Stranamente, nei primi giorni dopo aver scoperto di essere sieropositivo, non riuscivo a immaginare di dirlo ai miei genitori. Una delle cose più difficili da fare per me era informare le persone intorno a me. Avevo già difficoltà a trattare con me stesso, quindi trattare con i sentimenti degli altri non era una priorità.
Credo che un giorno mia sorella mi abbia detto: "Remi, non posso tenerlo per me.
Abbiamo deciso di dirglielo di persona alla prossima riunione di famiglia. Ci siamo preparati molto attentamente per rassicurarli il più possibile. M, mia sorella, ha chiesto informazioni all'associazione AIDES e ha potuto fare tutte le domande che aveva. Ha scritto un testo molto pragmatico su cosa significava essere positivi all'HIV nel 2008.
Da parte mia, dopo, quello che mi ha dato fastidio è che ho aspettato un lungo mese prima di dirglielo. Più o meno sentivo di averli messi da parte, e anche se non mi sentivo affatto in colpa, volevo che sapessero cosa era successo il giorno in cui avevo scoperto di essere sieropositivo e che sentissero che erano stati lì. Così ho scritto una lettera su quel giorno il 26 novembre 2008.
Siamo arrivati il 24 dicembre, a casa dell'altra mia sorella, con determinazione e paura, almeno per me. All'inizio avevamo detto che ne avremmo parlato dopo il 26, una volta che i regali fossero stati dati e il pasto finito. Alla fine, il 25 è stato un orrore. Io e mia sorella aspettavamo di liberarci da questo annuncio. Ricordo che ci siamo incrociati in un corridoio della casa e ci siamo guardati come per dire "ci siamo". Saranno state le 23 di quella sera quando M ha chiesto a me e ai miei genitori di riunirci. Credo che il marito di M fosse andato un po' fuori strada. Non potevo aprire la bocca. Fu M a parlare.
Ricordo che io e mia madre eravamo davanti a me, ricordo le loro grida, le loro lacrime.
Mi ricordo tutto.
Ricordo la vergogna che ho provato (una vergogna che non giustifico ma che c'era).
Mi sentivo come se stessi rompendo tutta la mia famiglia quella notte, e ovviamente quello sarebbe stato il nostro peggior Natale di sempre. M ha continuato a condurre la conversazione, ha cercato di essere rassicurante e ha fatto di tutto per assorbire il terrore che aleggiava proprio sopra di noi.

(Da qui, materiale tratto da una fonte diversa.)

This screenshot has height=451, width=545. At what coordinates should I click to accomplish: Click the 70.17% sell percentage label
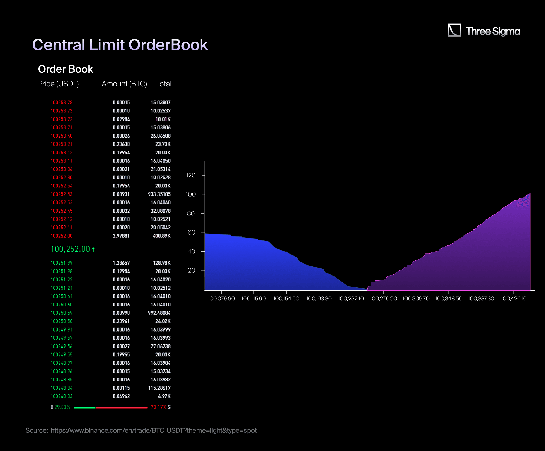[159, 407]
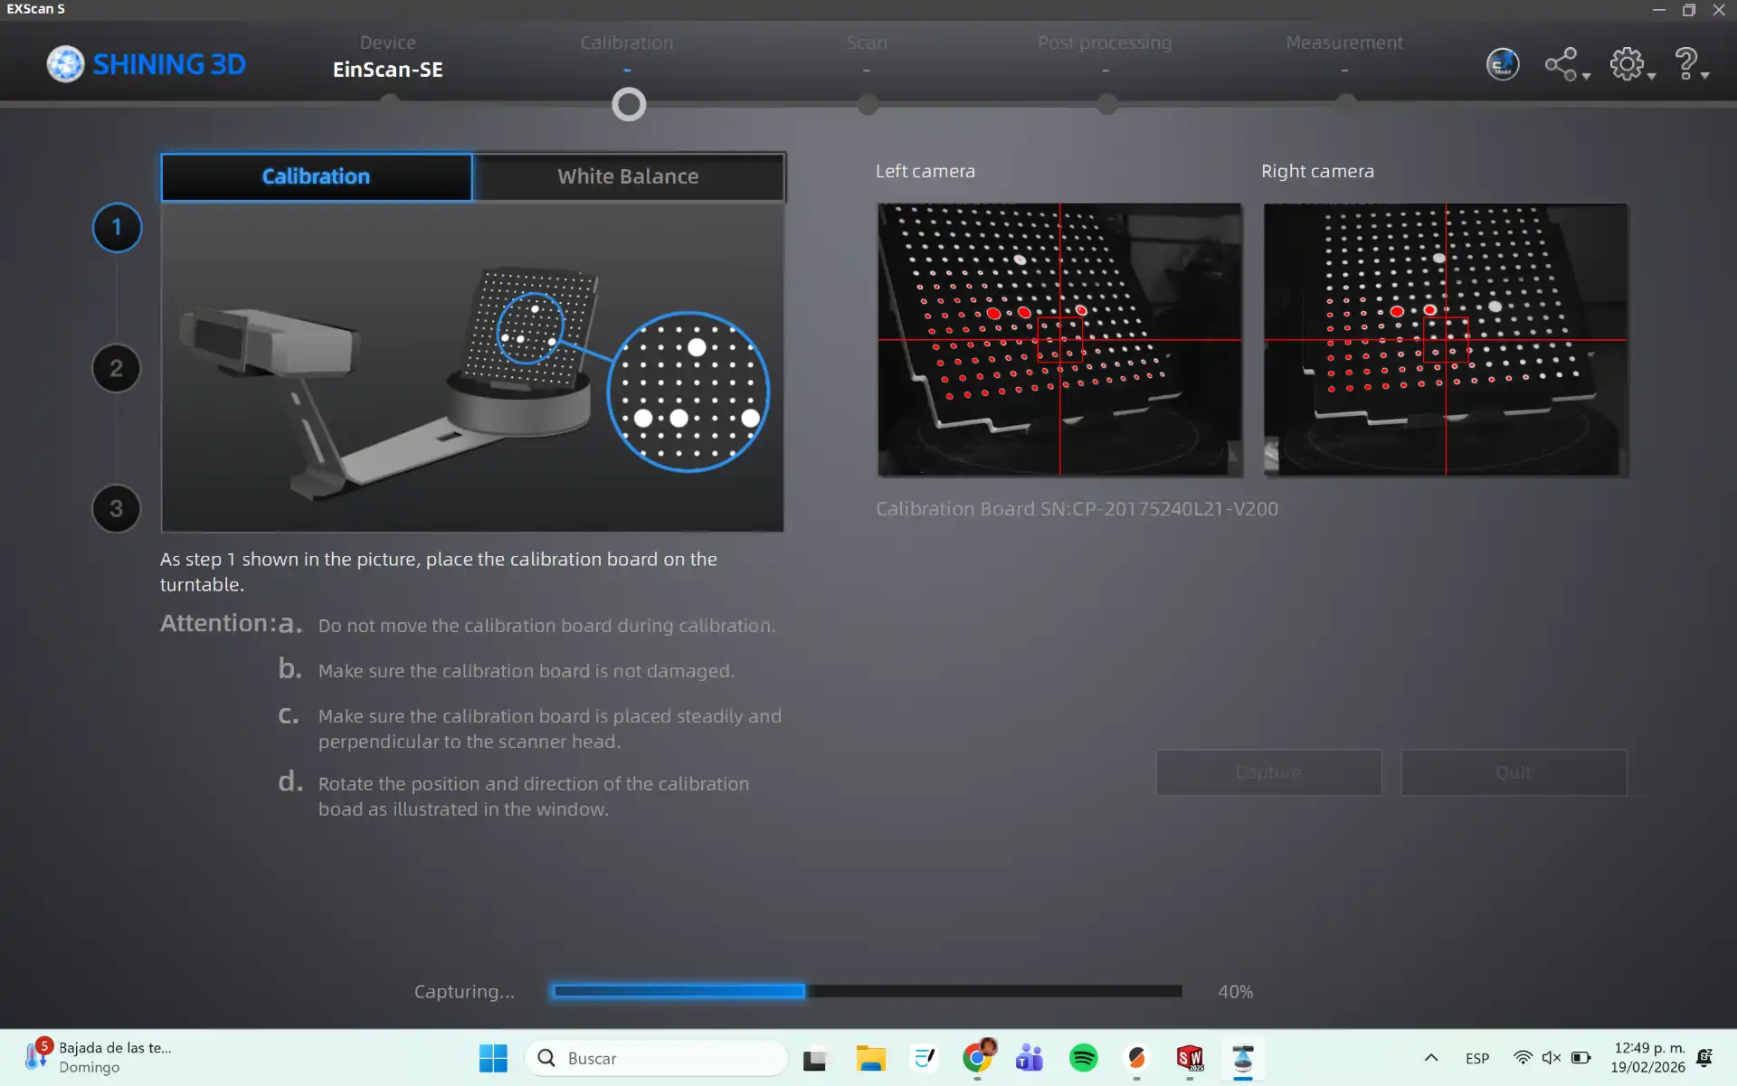Viewport: 1737px width, 1086px height.
Task: Click the Shining 3D logo
Action: click(147, 64)
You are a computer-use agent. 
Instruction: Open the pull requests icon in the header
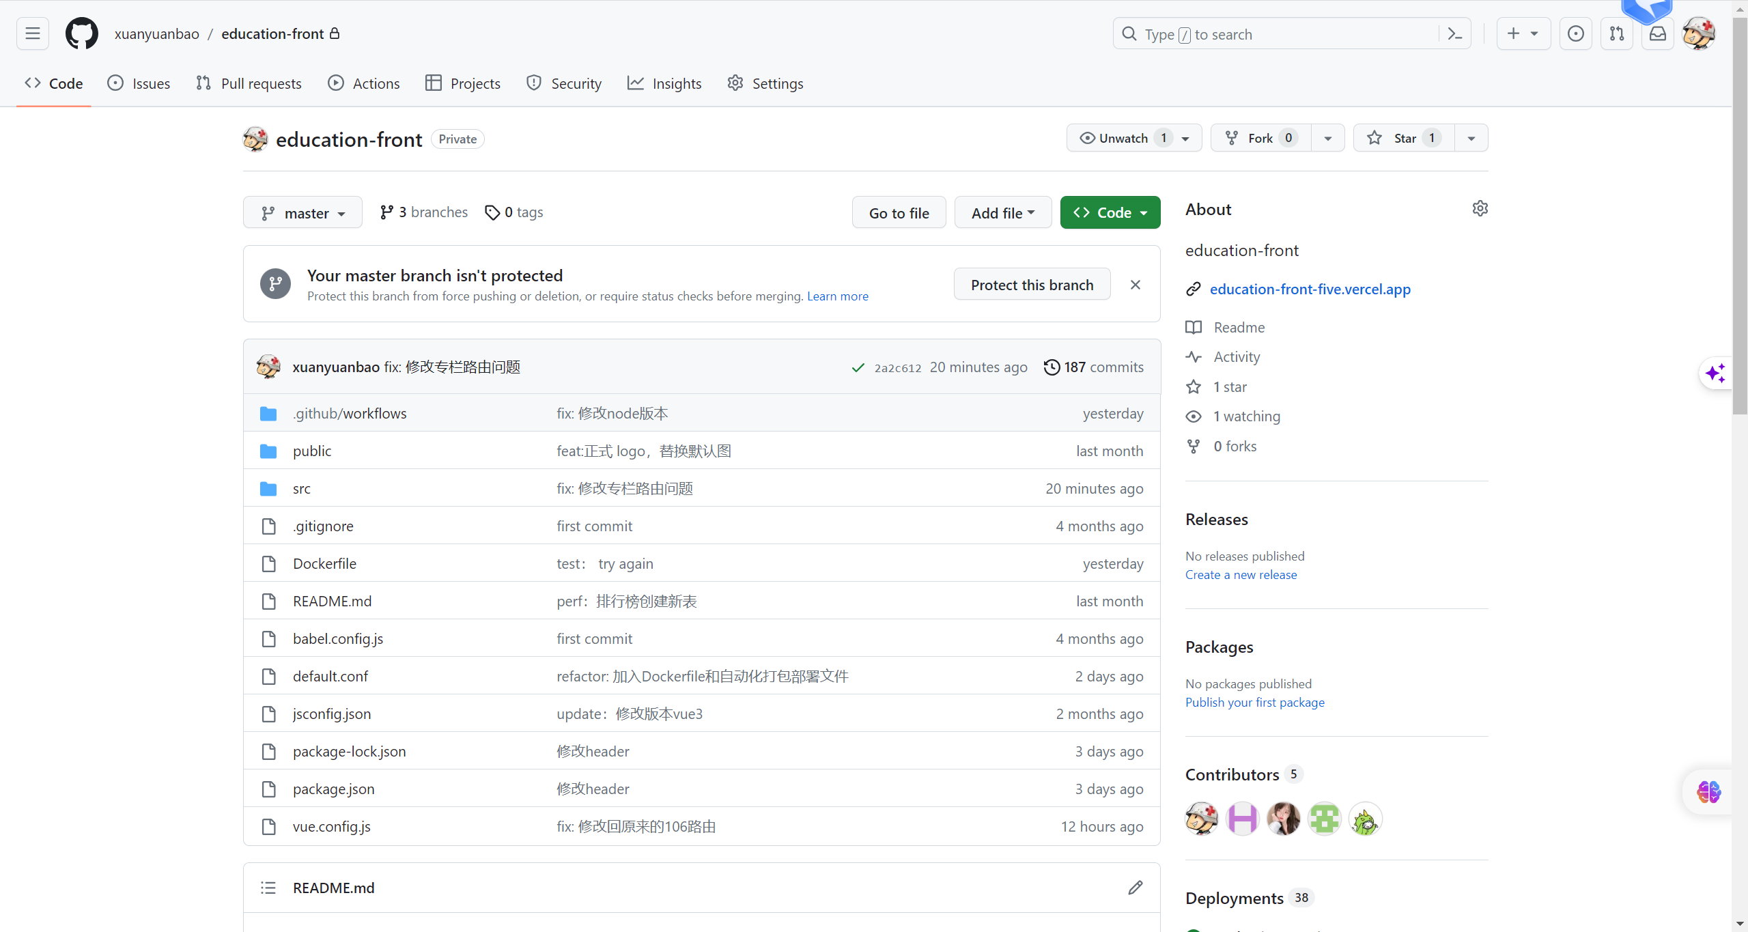[x=1617, y=33]
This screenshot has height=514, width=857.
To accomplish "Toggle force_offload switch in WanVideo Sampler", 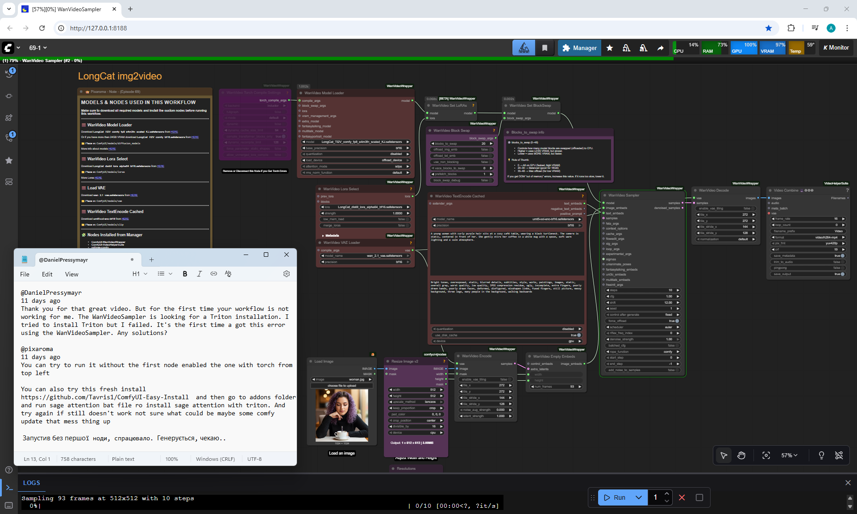I will (x=677, y=321).
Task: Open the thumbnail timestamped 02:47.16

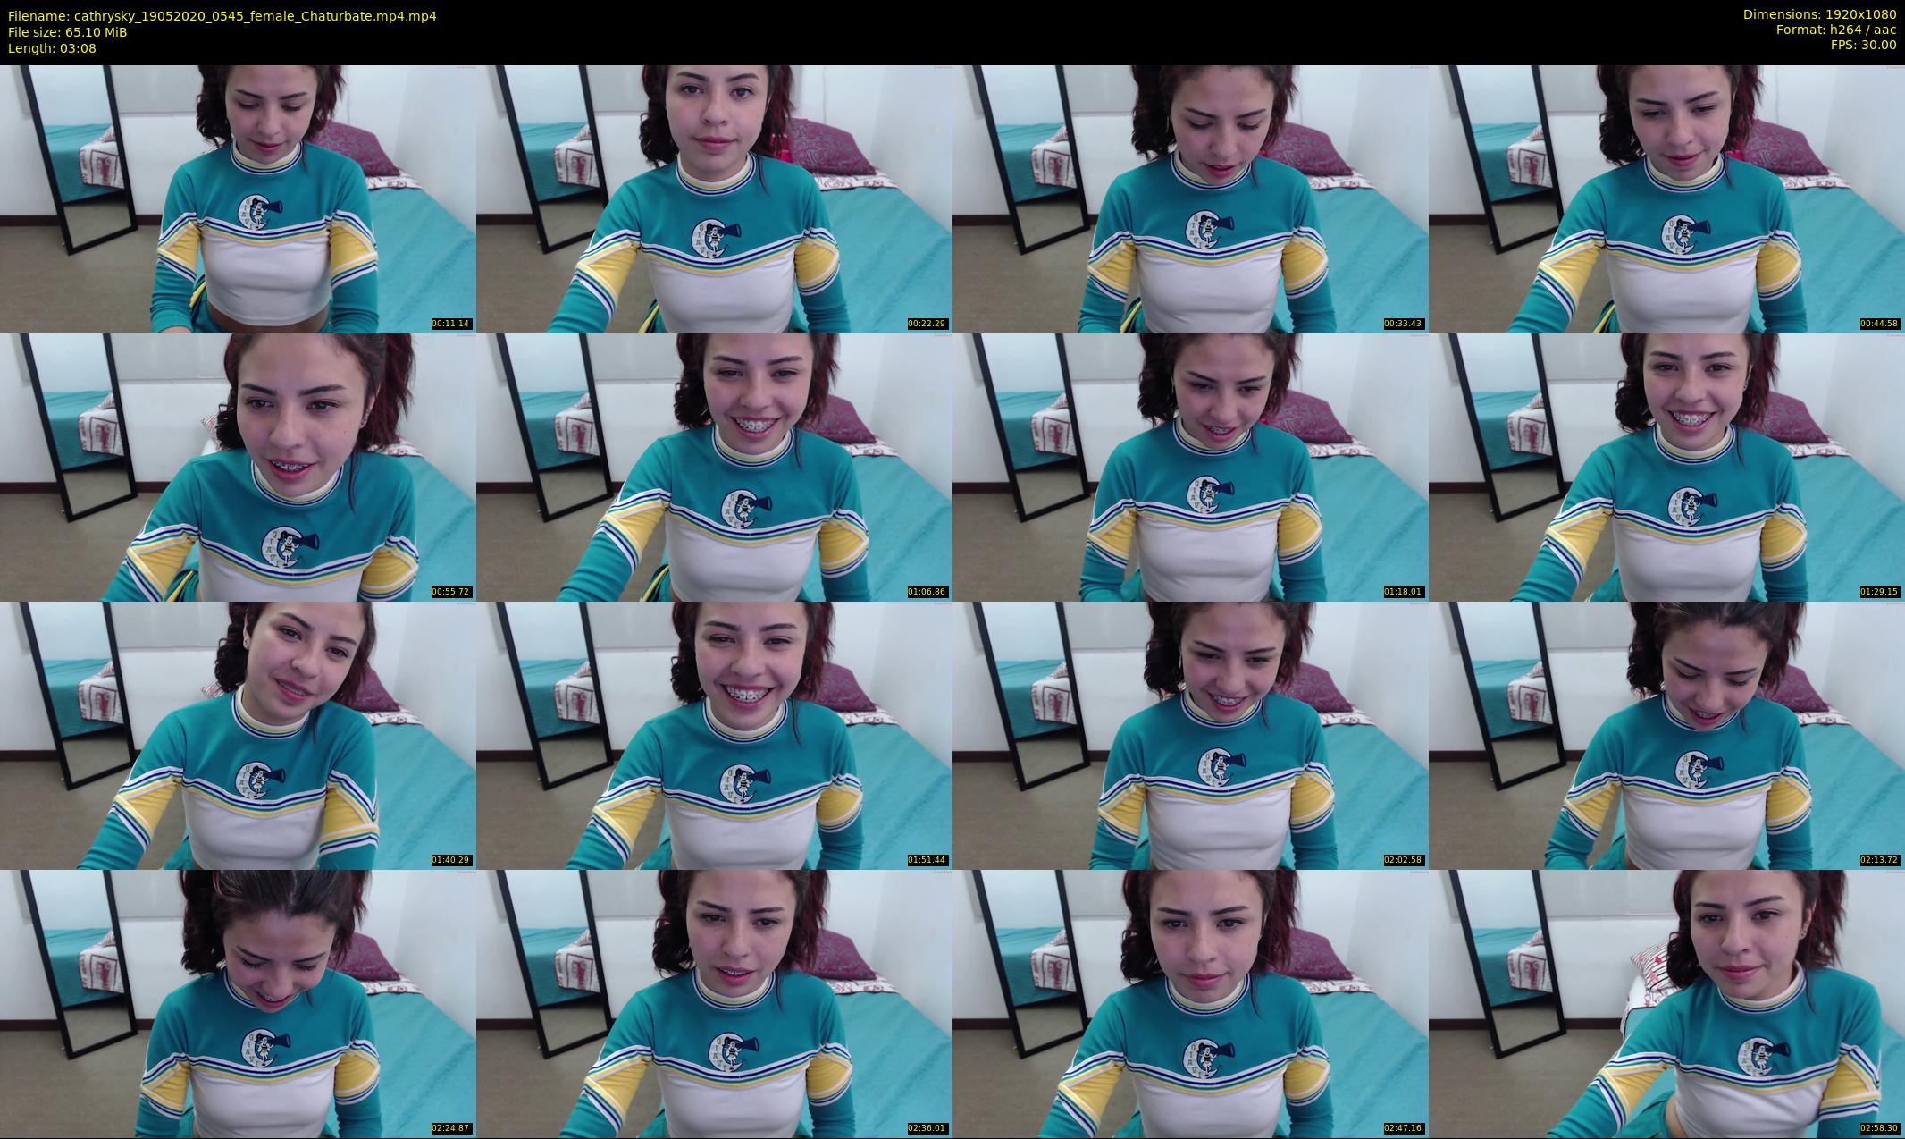Action: tap(1190, 1003)
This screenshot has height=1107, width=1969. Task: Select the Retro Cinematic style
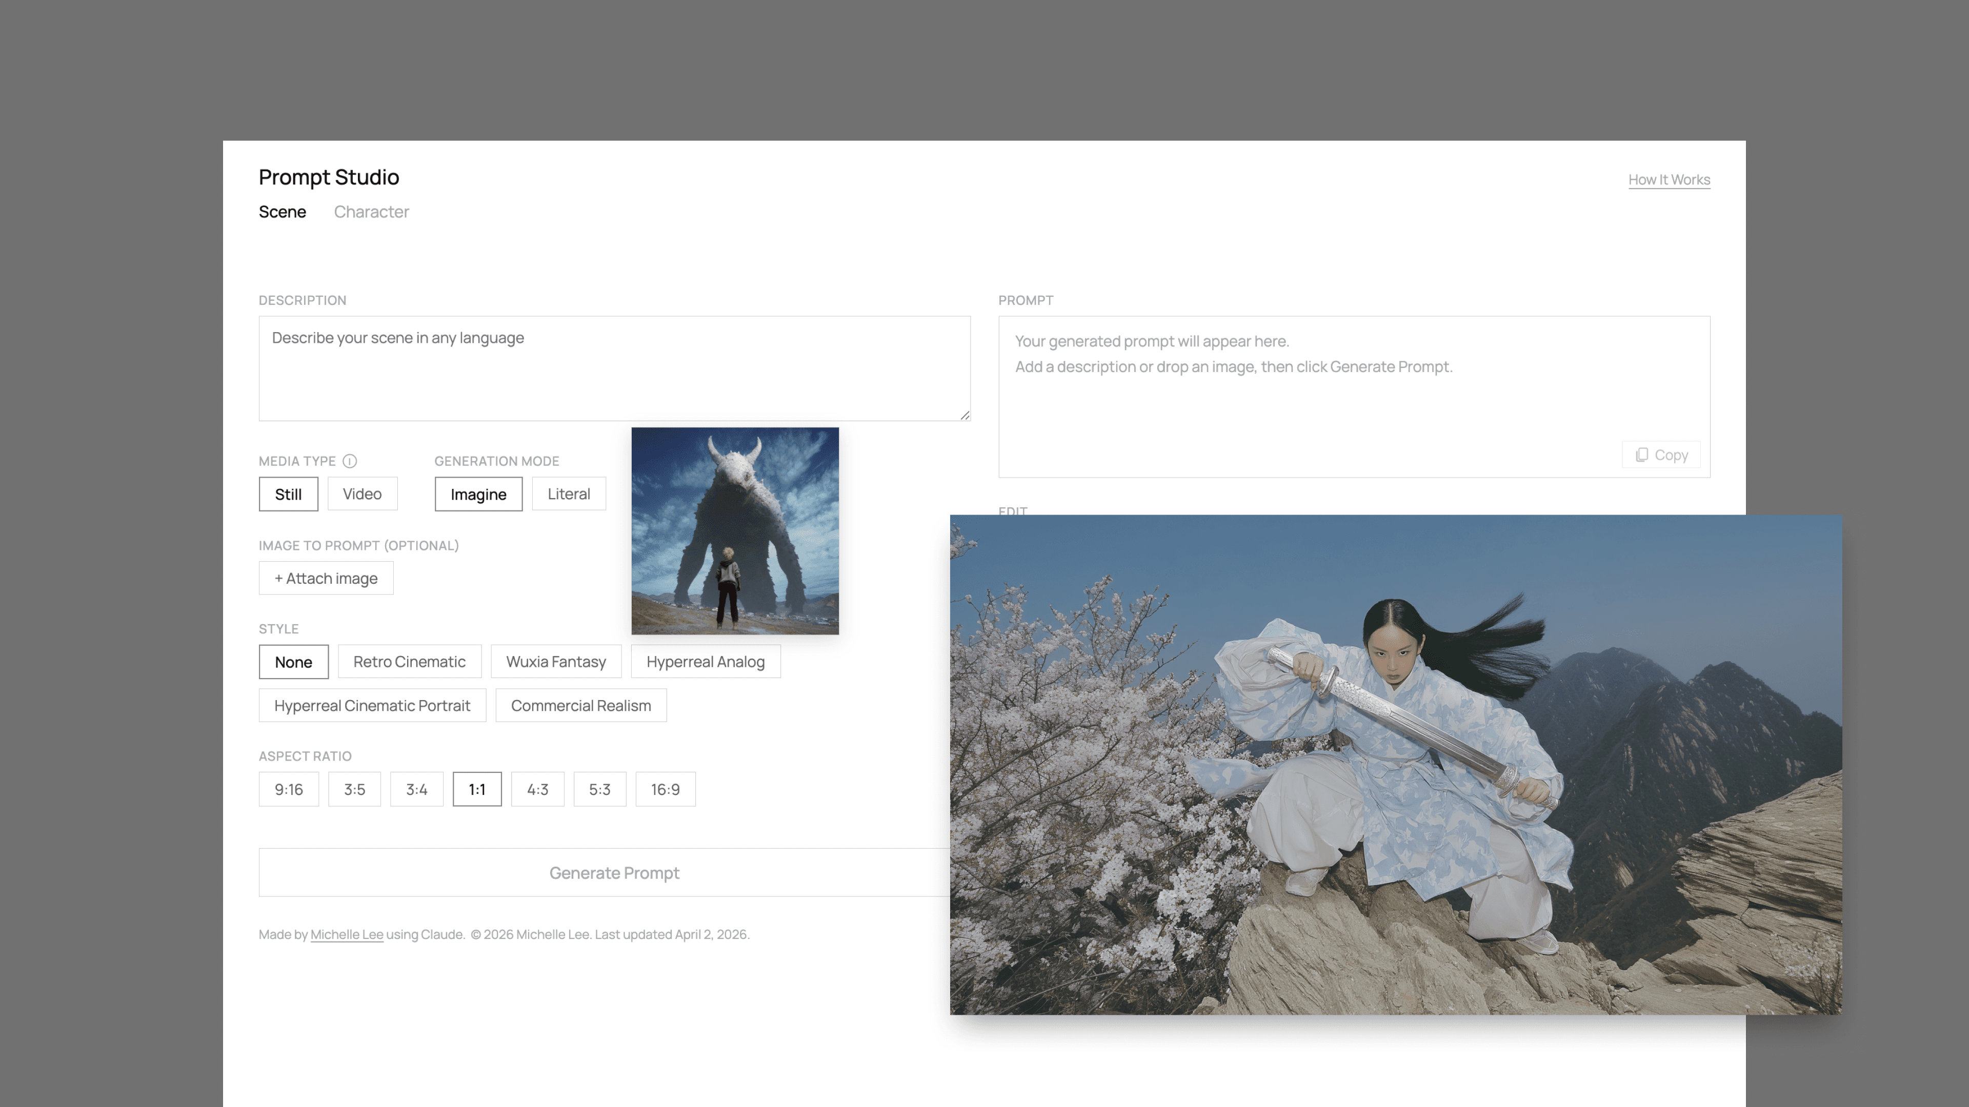coord(409,662)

Mi rendo conto di una cosa e non saprei spiegarla affatto. Non vedo mio padre nella mia memoria, non ricordo la sua reazione, né se ha avuto parole per me. Forse dovrei chiederlo a lui?
Abbiamo dato le nostre rispettive lettere alla famiglia: M il suo manifesto sull'essere sieropositivo e io su quel famoso giorno in cui l'ho scoperto. Essi leggono. Abbiamo parlato molto. C'era inevitabilmente una domanda: come?
Non ho mai risposto veramente a questa domanda perché alla fine cosa aggiungerebbe a tutto questo? Il verdetto cambierebbe a seconda della mia risposta a questa domanda? No.
Siamo andati a letto. Credo di aver dormito bene. Mi sono svegliato il 26 dicembre preoccupandomi di una cosa: cambieranno? Ci saranno? Ricordo che scesi per la colazione il giorno di Santo Stefano, e finalmente tutte le mie preoccupazioni scomparvero immediatamente. Gli abbracci e i baci di mia madre, i sorrisi delle mie sorelle e di mio padre.
Niente era cambiato, tranne una cosa: li sentivo molto più vicini a me. Eravamo più vicini. Forse non è stato il Natale che volevamo, o il momento migliore per annunciarlo, ma c'è comunque un buon momento?
Sono molto fortunato e lo so. Ho l'amore incondizionato della mia famiglia e questo è veramente un dono che apprezzo pienamente. Ho conosciuto persone i cui genitori non sopportano che i loro figli si allontanino dal percorso che avevano pianificato per loro. Mi addolora quando sento questo tipo di storie, perché anche se queste persone dicono che non gli importa che la loro famiglia li abbia abbandonati, so quanto possono essere più forti con loro.